FIGURE 3. Phylogenetic tree based on 16S rRNA gene sequences from Candidatus Atribacteria JS1 lineage. Red colored sequences represent sequences retrieved from single-cell genomes obtained in this study while blue colored sequences were obtained by pyrosequencing of 16S rRNA amplicons in this study. B_OTU1 and B_OTU3 were the most abundant Ca. Atribacteria JS1 sequences. Sequences from other studies are indicated with GenBank accession ID numbers, the habitats, and location of the organisms from which the sequences were obtained. Bold sequences were obtained from single-cell genomes or metagenomes and values in parentheses are the 16S rRNA gene sequence similarity with those from single-cell genomes obtained in this study. Filled circles indicate that the corresponding nodes had >70% bootstrap values based on 1,000 resamplings. Ca.

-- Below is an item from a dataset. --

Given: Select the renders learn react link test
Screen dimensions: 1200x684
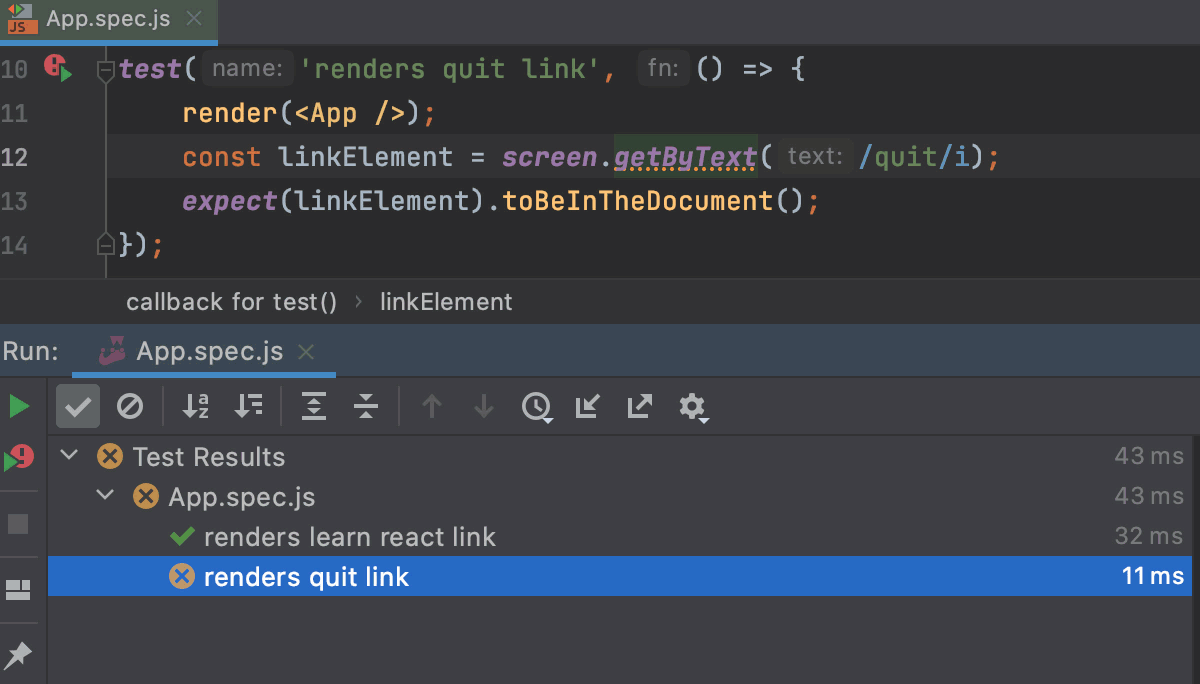Looking at the screenshot, I should tap(349, 536).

Caldatribacterium californiense that belongs to the OP9 lineage of Atribacteria was used as an outgroup.
Genomic Features of RS JS1-cSAG
ATP-binding cassette (ABC) transporters are a major class of cellular translocation machinery in all bacterial species and often consist of multiple subunits such as an ATP-binding protein, a membrane protein, and a substrate-binding protein. The RS JS1-cSAG encoded various ABC transporters for amino acids, peptides, oligosaccharides, monosaccharides, minerals, and organic ions (Figure 4). Multiple copies of genes in the RS JS1-cSAG assembly were annotated as ABC transporters of branched-chain amino acids, dipeptides, oligopeptides, ribose, and xylose. The RS JS1-cSAG had several unique transporters compared to other JS1 genomes, including those for maltose and galactoside (Supplementary Table S7).

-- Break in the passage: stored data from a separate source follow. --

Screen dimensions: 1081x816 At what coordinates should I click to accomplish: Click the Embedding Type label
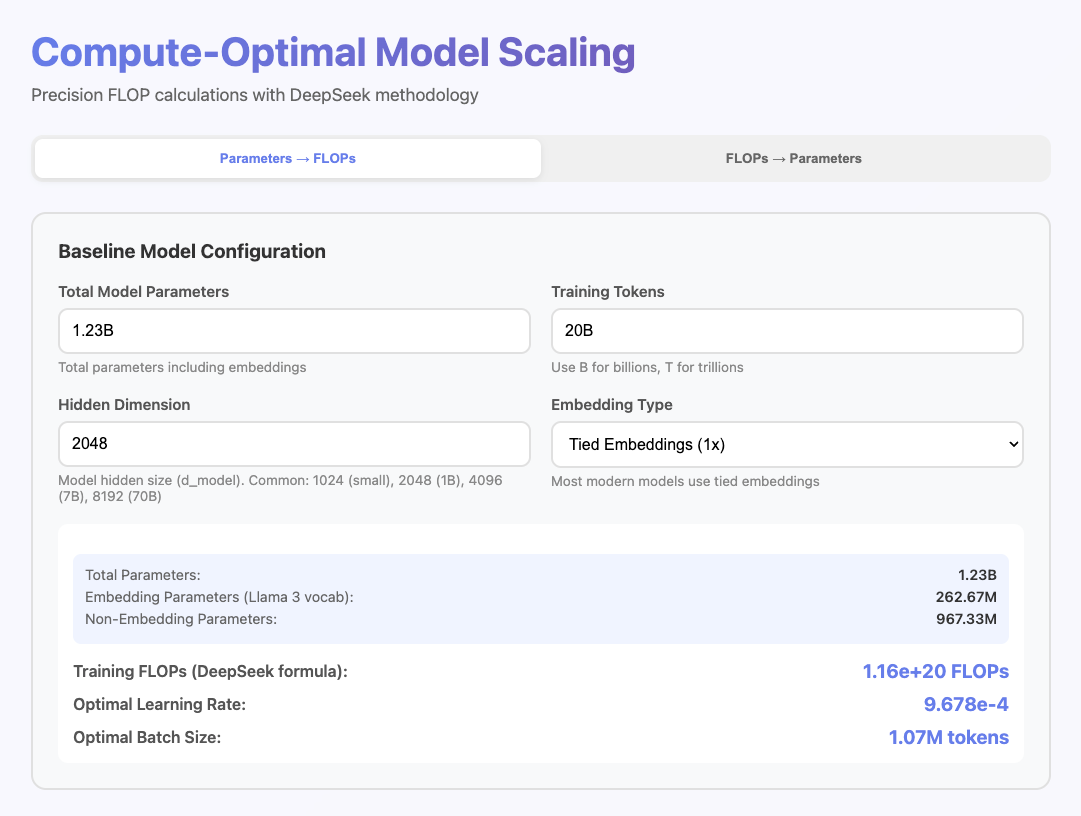pos(612,405)
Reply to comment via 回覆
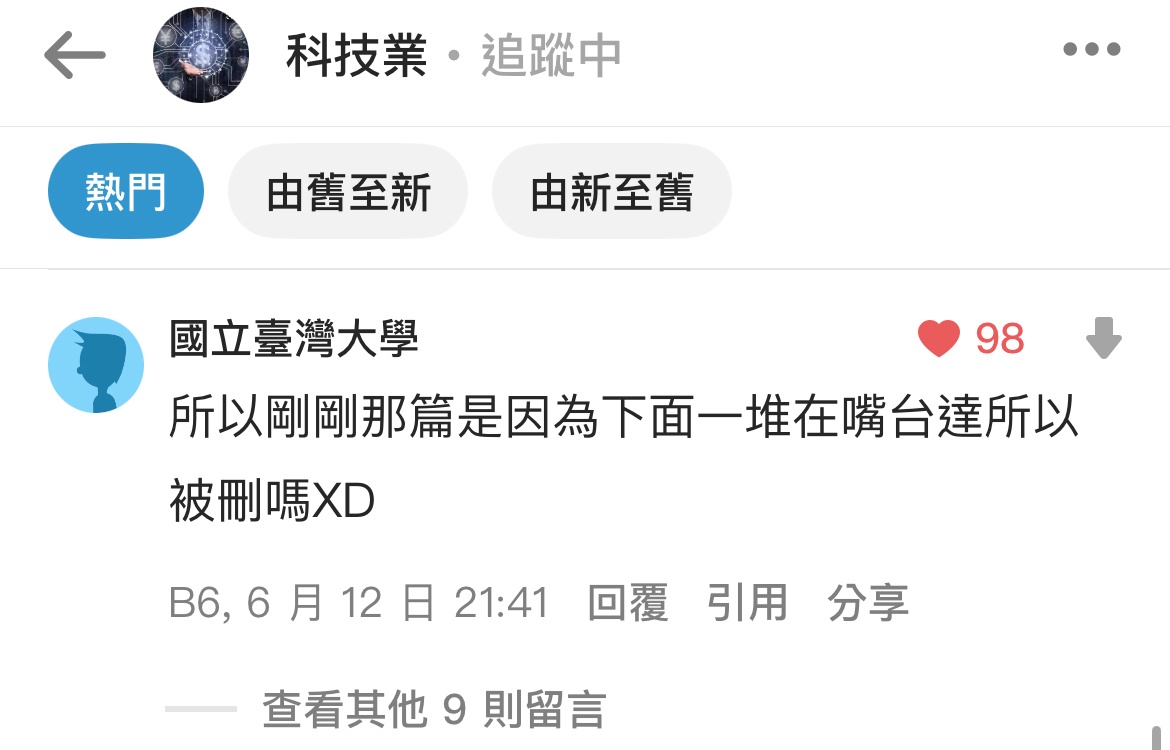Viewport: 1170px width, 750px height. pos(628,603)
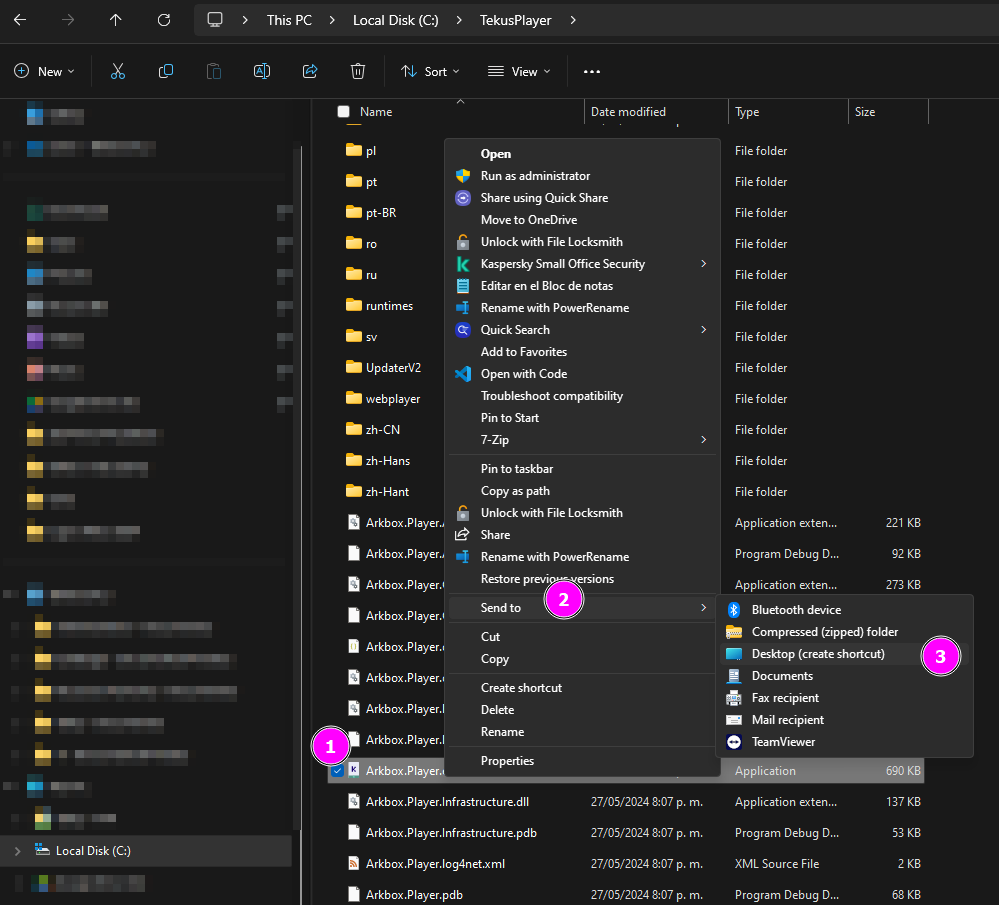Click TekusPlayer in the address breadcrumb
The image size is (999, 905).
[x=515, y=20]
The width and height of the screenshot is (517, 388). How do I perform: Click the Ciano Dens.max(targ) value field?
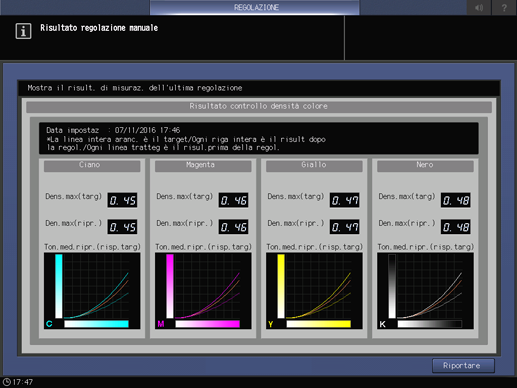coord(122,200)

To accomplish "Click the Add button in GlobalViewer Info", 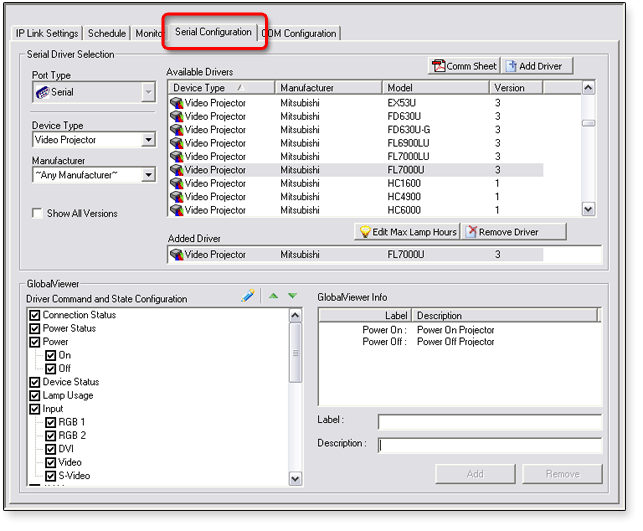I will (475, 474).
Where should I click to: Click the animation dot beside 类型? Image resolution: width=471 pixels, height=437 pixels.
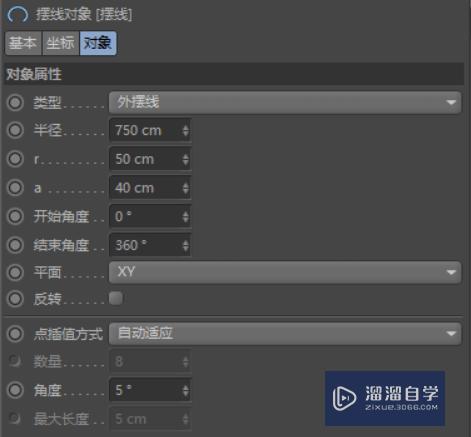click(15, 103)
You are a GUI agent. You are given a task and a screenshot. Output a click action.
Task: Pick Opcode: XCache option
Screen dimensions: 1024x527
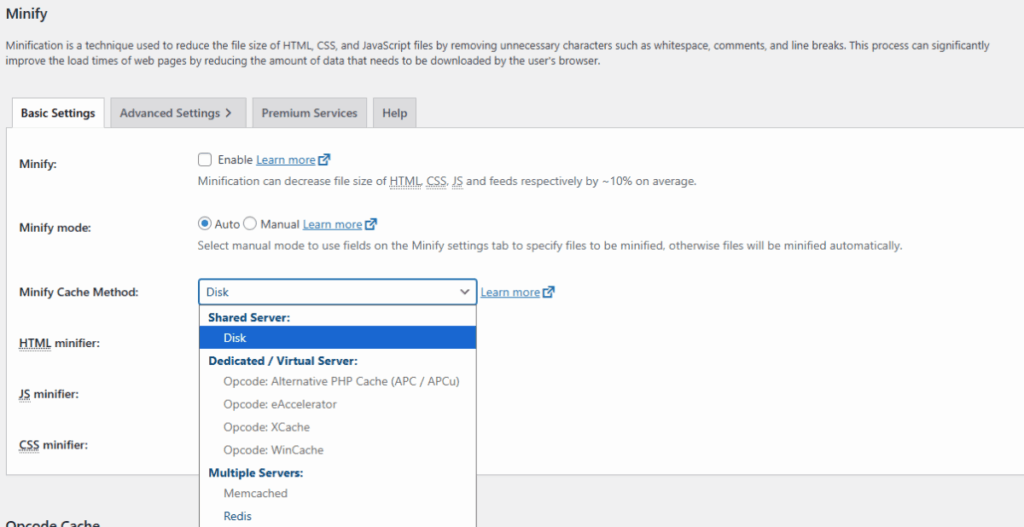tap(266, 427)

FIGURE 4. Schematic illustration representing metabolic and transport proteins hypothesized from the genome of Ca. Atribacteria JS1. ABC transporters for specific molecules in the bacterial cell membrane are marked by color: amino acid and peptide transporters (red); oligosaccharide transporters (orange); monosaccharide transporters (blue); and mineral and organic ion transporters (green). The degradative metabolism of oligosaccharides and monosaccharides and the syntrophic acetate oxidation pathway are annotated in detail. Proteins included in this schematic of genes encoded by the RS JS1-cSAG are listed in Supplementary File 2. CoA, coenzyme A; Fd, ferredoxin; Co, cobalamin; H4F, tetrahydrofolate; ATP, adenosine triphosphate; ADP, adenosine diphosphate.

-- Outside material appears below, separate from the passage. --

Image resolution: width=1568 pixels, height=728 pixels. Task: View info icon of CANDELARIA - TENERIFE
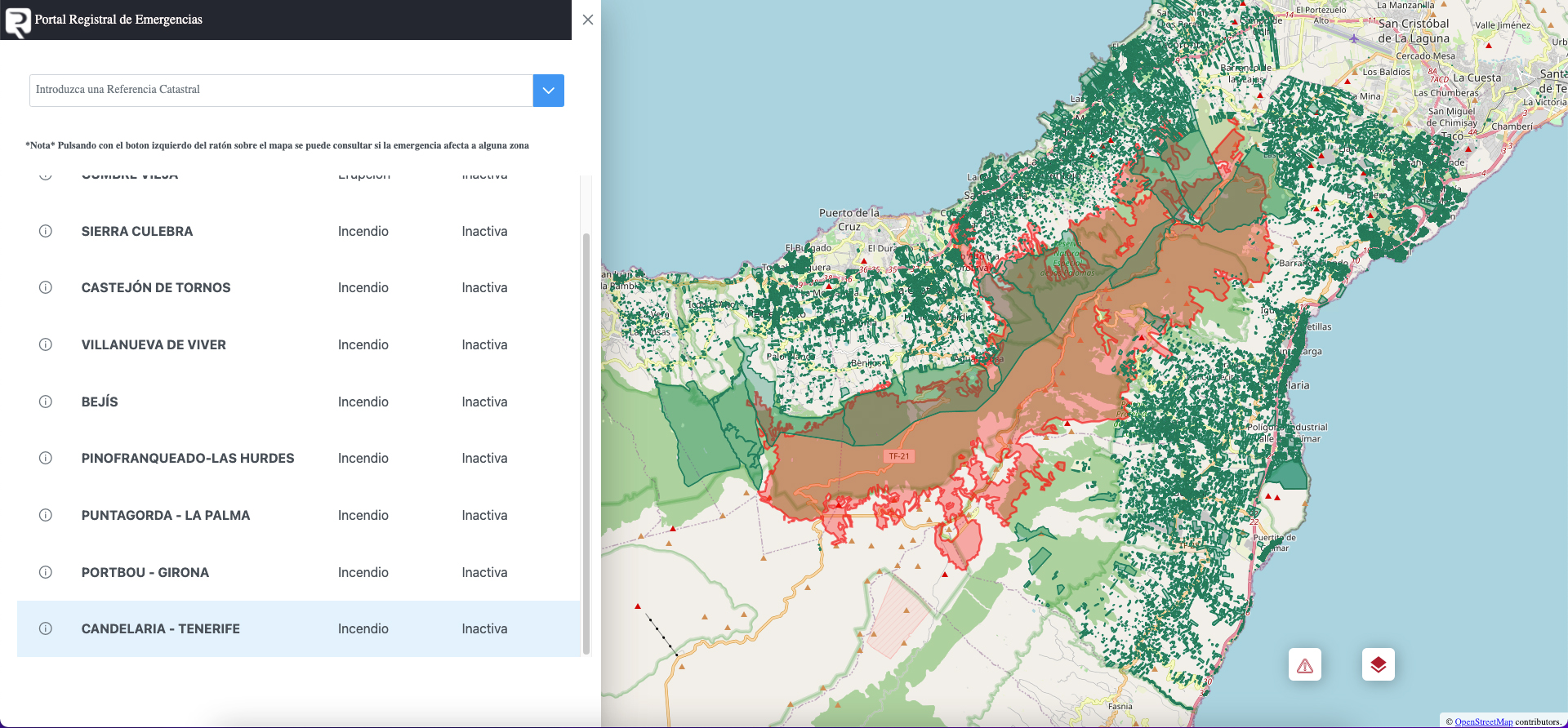click(x=46, y=628)
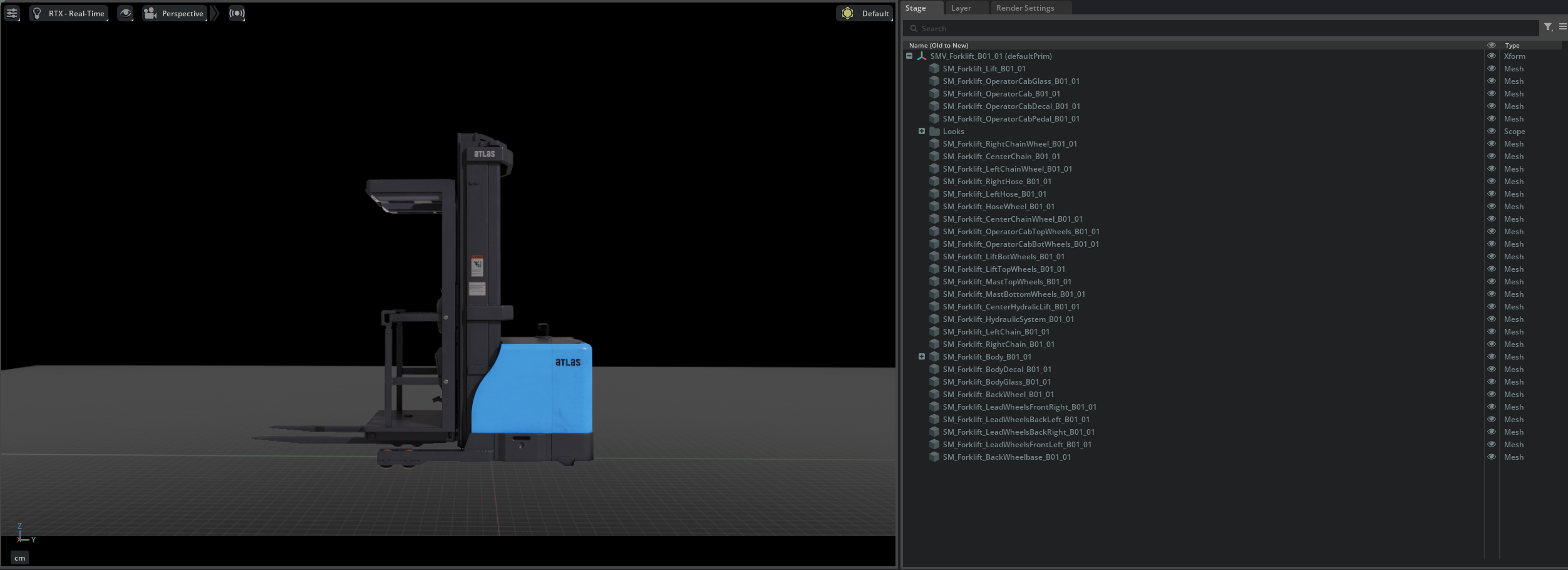Toggle visibility of Looks scope
This screenshot has width=1568, height=570.
[x=1491, y=131]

Bacterial Microcompartments and Cell Envelope Structure
Bacterial microcompartments (BMCs) are organelles enveloped with a protein shell that can promote specific metabolic processes by encapsulating and colocalizing enzymes with their substrates and cofactors (Kerfeld et al., 2012; Nobu et al., 2016). Most BMCs share homologous shell proteins while the function of BMCs are different according to the genes adjacent to shell protein genes in BMC gene loci (Axen et al., 2014). The BMC gene loci of the RS JS1-cSAG were compared with those in the Sakinaw Lake SAG co-assembly and BMC genes present in the Sakinaw Lake SAG co-assembly were also found in the RS JS1-cSAG (Supplementary Table S8). In addition to genes encoding the shell proteins, coding sequences for deoxyribose-phosphate aldolase and ribose 5-phosphate isomerase were identified adjacent to shell protein genes in BMC gene loci implying that BMCs of the RS JS1-cSAG may be involved in aldehyde and sugar metabolism as suggested by Nobu et al. (2016). Another known feature of Ca. Atribacteria is the diderm cell envelope structure, which has an outer membrane (Dodsworth et al., 2013). HMM search results of protein-coding genes against PFAM databases revealed that some proteins involved in diderm cell structure, such as BamA for outer membrane protein assembly and TolC for type I secretin, were present in the RS JS1-cSAG (Supplementary Table S9).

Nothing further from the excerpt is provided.